今天格蘭比街剩下的建築物,是由一班社運人士在80年代爭取保留下來的。即使努力地管理,隨著時間的推移,因保護資源稀缺,建築條件逐漸惡化。《格蘭比四條街》開始時,這些建築物已非常殘舊。《格蘭比四條街》的成功,展示了如何通過當地居民和組織之間的互相合作,開發自下而上的流程,推動長期可持續發展,釋放創造力和潛力。該項目由社區土地信託(Community Land Trust)和Assemble共同帶領,成功獲得市議會和房屋協會的支持和投資。Assemble和社區土地信託攜手合作,翻新和改建這些房產。經過二十年的努力,街道狀況已得到明顯改善,殘破的建築已修葺成人們負擔得起的房屋,街道上的房屋不再空置著。

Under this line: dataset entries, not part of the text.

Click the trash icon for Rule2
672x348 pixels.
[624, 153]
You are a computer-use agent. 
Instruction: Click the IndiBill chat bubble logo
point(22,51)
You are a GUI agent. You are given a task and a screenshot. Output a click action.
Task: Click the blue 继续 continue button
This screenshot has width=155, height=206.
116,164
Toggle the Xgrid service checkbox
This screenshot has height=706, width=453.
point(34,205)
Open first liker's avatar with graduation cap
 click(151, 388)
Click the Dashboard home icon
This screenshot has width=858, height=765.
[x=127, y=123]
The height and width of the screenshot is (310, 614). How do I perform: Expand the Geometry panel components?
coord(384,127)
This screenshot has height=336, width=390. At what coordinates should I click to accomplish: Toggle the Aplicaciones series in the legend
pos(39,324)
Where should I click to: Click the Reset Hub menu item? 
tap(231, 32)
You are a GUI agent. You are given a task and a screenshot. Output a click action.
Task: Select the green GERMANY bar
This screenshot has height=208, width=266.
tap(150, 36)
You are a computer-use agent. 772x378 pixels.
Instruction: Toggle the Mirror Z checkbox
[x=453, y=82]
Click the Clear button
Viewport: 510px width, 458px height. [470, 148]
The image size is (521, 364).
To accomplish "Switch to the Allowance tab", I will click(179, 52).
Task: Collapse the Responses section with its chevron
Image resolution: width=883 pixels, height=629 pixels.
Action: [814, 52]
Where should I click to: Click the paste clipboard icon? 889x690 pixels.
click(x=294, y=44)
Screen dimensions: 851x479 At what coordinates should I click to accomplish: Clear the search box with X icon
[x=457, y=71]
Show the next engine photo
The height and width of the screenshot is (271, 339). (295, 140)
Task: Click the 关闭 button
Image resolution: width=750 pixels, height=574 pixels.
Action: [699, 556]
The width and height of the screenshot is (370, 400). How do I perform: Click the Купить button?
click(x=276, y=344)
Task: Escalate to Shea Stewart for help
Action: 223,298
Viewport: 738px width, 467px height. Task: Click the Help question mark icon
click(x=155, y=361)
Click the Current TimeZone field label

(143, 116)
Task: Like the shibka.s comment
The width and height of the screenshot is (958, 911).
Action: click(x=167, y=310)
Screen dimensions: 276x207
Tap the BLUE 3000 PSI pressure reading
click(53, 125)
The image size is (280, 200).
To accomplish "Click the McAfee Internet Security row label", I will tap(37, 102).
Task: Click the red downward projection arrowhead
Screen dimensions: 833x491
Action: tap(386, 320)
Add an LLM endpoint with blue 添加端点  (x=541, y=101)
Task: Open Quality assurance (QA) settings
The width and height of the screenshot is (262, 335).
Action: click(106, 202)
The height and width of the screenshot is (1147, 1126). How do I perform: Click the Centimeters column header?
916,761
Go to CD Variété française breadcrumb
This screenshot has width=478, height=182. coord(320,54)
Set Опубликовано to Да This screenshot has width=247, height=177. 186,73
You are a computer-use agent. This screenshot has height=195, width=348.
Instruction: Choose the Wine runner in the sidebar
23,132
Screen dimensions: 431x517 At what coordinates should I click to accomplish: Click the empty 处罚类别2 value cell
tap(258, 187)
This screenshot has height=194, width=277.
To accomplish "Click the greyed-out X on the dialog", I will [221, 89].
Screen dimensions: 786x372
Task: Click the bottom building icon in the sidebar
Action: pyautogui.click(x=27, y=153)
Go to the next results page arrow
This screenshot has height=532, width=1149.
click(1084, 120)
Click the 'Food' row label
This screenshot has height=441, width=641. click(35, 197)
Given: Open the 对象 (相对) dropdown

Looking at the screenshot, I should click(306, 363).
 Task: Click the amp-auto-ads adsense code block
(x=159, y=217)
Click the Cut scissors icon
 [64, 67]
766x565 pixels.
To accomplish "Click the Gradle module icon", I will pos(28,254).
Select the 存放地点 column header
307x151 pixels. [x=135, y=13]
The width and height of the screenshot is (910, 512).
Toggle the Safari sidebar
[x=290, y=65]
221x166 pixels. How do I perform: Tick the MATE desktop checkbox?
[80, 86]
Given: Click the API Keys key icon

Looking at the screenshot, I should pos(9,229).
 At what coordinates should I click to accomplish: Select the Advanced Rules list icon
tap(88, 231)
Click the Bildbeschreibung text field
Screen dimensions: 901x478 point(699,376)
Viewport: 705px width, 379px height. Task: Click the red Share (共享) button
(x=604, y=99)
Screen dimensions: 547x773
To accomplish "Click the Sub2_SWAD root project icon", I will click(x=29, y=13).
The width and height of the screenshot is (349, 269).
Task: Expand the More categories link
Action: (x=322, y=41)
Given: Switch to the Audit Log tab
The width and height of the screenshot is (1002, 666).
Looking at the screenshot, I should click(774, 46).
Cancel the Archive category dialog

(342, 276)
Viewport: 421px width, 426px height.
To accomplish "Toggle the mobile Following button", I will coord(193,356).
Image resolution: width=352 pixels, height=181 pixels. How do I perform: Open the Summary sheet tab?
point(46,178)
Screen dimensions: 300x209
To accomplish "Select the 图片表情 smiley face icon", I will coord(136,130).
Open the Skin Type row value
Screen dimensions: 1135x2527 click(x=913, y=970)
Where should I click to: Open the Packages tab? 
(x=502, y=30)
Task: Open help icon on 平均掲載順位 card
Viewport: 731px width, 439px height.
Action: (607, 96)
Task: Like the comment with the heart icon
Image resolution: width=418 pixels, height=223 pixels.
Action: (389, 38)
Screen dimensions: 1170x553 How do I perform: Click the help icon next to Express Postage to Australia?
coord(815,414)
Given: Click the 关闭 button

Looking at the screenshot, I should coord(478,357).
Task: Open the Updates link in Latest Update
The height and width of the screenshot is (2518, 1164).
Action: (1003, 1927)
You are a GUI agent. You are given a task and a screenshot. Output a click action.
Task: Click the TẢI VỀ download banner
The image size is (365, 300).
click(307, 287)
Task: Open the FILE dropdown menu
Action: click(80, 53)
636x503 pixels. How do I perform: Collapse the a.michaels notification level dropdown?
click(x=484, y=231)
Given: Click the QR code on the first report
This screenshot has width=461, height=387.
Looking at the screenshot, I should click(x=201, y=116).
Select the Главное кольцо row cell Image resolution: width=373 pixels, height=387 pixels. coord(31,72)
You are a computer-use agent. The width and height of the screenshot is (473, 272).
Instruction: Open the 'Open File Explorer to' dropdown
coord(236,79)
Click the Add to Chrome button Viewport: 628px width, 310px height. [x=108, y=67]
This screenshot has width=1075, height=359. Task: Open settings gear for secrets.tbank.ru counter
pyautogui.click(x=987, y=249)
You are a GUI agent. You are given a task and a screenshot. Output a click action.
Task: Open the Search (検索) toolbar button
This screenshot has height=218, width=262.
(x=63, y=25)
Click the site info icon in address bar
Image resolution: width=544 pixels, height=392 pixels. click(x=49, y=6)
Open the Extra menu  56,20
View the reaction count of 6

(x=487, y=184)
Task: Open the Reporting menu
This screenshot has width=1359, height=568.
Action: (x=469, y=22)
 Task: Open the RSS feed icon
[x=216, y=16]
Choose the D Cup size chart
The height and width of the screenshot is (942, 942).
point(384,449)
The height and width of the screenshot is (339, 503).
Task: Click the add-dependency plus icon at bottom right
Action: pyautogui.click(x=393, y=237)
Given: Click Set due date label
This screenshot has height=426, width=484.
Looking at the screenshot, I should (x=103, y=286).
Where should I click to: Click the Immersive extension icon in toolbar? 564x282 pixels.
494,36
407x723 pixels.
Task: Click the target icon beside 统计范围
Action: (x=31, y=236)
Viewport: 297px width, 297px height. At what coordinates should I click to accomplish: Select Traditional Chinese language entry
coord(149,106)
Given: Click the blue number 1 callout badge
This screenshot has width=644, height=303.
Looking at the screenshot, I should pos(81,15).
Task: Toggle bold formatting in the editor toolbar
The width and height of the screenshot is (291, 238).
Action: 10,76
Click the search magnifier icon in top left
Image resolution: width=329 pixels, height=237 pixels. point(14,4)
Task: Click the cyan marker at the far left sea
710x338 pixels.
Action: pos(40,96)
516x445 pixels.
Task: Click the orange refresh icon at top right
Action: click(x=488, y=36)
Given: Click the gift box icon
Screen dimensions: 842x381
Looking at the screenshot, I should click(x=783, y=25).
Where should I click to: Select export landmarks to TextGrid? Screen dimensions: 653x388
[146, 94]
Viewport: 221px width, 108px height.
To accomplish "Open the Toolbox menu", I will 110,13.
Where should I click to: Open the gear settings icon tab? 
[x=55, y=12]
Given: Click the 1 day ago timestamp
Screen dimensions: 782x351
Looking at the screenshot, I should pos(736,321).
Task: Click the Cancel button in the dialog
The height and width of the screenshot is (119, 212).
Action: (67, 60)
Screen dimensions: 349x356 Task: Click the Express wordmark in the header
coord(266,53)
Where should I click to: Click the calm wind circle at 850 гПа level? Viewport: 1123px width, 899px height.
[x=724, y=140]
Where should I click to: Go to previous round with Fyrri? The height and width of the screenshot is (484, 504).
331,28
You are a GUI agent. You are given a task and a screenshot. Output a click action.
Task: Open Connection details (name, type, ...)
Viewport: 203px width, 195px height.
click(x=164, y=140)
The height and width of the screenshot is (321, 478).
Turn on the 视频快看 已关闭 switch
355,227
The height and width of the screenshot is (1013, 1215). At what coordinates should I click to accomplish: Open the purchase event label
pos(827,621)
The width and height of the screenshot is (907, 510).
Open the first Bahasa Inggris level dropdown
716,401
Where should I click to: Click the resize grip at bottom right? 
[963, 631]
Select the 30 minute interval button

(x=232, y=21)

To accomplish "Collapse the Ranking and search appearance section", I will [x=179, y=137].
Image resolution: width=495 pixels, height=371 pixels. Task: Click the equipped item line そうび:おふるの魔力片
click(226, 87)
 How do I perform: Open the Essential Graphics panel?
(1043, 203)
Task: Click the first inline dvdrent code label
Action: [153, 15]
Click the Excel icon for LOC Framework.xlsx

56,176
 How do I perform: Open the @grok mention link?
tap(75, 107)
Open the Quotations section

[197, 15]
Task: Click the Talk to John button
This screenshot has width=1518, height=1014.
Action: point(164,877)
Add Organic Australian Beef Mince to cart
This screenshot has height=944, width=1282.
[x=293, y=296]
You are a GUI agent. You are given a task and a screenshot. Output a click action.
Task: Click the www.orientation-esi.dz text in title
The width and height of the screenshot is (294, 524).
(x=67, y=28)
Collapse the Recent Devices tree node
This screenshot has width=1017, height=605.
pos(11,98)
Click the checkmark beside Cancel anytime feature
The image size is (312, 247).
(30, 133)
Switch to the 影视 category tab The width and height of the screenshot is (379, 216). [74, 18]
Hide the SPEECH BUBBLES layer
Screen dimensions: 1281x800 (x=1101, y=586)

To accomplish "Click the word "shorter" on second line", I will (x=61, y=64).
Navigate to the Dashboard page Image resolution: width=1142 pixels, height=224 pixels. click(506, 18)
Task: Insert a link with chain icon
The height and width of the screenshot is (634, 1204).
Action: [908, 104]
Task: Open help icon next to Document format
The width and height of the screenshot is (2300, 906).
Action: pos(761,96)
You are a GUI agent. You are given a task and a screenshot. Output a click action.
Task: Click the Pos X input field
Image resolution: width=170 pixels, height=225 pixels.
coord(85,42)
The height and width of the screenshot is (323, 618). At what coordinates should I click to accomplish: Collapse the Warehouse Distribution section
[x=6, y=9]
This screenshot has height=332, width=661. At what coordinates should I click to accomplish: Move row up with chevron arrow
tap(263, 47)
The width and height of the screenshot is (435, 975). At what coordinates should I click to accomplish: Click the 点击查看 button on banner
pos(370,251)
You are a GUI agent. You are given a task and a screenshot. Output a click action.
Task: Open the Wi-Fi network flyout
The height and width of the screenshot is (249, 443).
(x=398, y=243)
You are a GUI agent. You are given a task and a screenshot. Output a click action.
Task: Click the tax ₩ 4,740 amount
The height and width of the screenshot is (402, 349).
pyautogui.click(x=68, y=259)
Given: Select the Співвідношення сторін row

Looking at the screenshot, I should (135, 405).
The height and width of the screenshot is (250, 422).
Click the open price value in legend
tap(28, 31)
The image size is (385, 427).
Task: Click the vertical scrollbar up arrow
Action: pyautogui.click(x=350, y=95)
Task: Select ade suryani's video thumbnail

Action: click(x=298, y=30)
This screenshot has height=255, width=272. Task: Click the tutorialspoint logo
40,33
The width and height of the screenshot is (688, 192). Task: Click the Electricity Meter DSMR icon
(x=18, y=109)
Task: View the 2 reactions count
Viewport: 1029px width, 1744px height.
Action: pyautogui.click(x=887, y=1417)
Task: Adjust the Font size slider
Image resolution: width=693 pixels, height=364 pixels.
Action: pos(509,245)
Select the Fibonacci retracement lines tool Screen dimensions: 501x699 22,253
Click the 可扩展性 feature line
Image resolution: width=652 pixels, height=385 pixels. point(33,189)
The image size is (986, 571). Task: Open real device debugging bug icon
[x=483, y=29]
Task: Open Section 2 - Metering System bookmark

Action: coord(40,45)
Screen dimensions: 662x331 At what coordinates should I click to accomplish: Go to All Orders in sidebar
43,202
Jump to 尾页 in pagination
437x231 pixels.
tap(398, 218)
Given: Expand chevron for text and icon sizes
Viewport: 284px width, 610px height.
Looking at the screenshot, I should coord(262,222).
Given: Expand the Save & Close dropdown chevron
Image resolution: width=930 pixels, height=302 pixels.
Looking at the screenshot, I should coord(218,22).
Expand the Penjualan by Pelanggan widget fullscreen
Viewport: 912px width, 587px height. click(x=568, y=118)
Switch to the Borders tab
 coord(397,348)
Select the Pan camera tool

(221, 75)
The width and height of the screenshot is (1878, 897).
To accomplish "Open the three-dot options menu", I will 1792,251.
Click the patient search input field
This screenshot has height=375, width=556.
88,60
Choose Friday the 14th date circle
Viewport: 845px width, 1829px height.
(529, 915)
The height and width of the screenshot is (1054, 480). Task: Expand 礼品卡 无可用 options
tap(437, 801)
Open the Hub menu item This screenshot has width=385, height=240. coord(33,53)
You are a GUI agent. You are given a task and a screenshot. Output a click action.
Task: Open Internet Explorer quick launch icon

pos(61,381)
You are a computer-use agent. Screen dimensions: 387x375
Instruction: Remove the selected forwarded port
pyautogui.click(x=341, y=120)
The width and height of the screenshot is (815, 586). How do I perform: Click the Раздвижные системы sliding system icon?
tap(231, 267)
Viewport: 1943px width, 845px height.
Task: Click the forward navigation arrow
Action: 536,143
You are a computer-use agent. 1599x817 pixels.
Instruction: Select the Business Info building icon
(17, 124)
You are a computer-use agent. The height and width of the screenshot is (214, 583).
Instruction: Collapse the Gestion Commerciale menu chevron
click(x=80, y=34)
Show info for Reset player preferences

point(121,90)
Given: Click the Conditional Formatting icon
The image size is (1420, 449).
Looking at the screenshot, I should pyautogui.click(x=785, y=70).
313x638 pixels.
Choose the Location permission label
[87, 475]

「我們最大的成功是與曾經發生矛盾的組織合作。」在格蘭比街出生並長大的米高西蒙(Michael Simon)說道。「因為建立了這合作關係,我們成功重新連結起城市結構- 市議會、地主和居民 。」(Nesta 2016)

除了合作夥伴關係之外,美學亦是該項目的重心。Assemble的設計得到居民和投資者的讚賞。社區土地信託成員米高西蒙說道:「他們的設計對社區以及其他投資者來說都是令人雀躍的,因此我們可以得到一項名為「空房屋」(Empty House)的資助,政府亦正協助我們重建家園。」 (Polyák2017)

此外,Assemble推出了格蘭比工作坊(Granby Workshop),成為計劃的衍生項目,生產一系列獨特的手工家居產品,例如壁爐、門把和窗簾。工作坊的目的是為居民提供培訓和就業機會,培養「充沛的想像、應變力和DIY精神」。

該工作坊與19世紀藝術與工藝美術運動提出的社會願景是直接相關的,該運動主要源於約翰羅斯金對工業革命去除人性化的社會批評。羅斯金對工業化的負面影響感到失望,工業化使人類的生活方式發生了深刻變化,例如大規模生產的產品使質量下降、勞動分工現象令工人喪失尊嚴等。他倡議利用建築、傢具至產品的良好設計,幫助支撐社會的道德和價值觀。

 

Assemble的格蘭比工作坊,全部產品都由當地居民製作而成。這種方式反映了藝術和手工藝運動及其傳統的概念。該工作坊已成為成功的社會企業,不僅為居民提供工作機會,而且還通過他們學到的製作技讓他們對自己和所居住的地方充滿信心。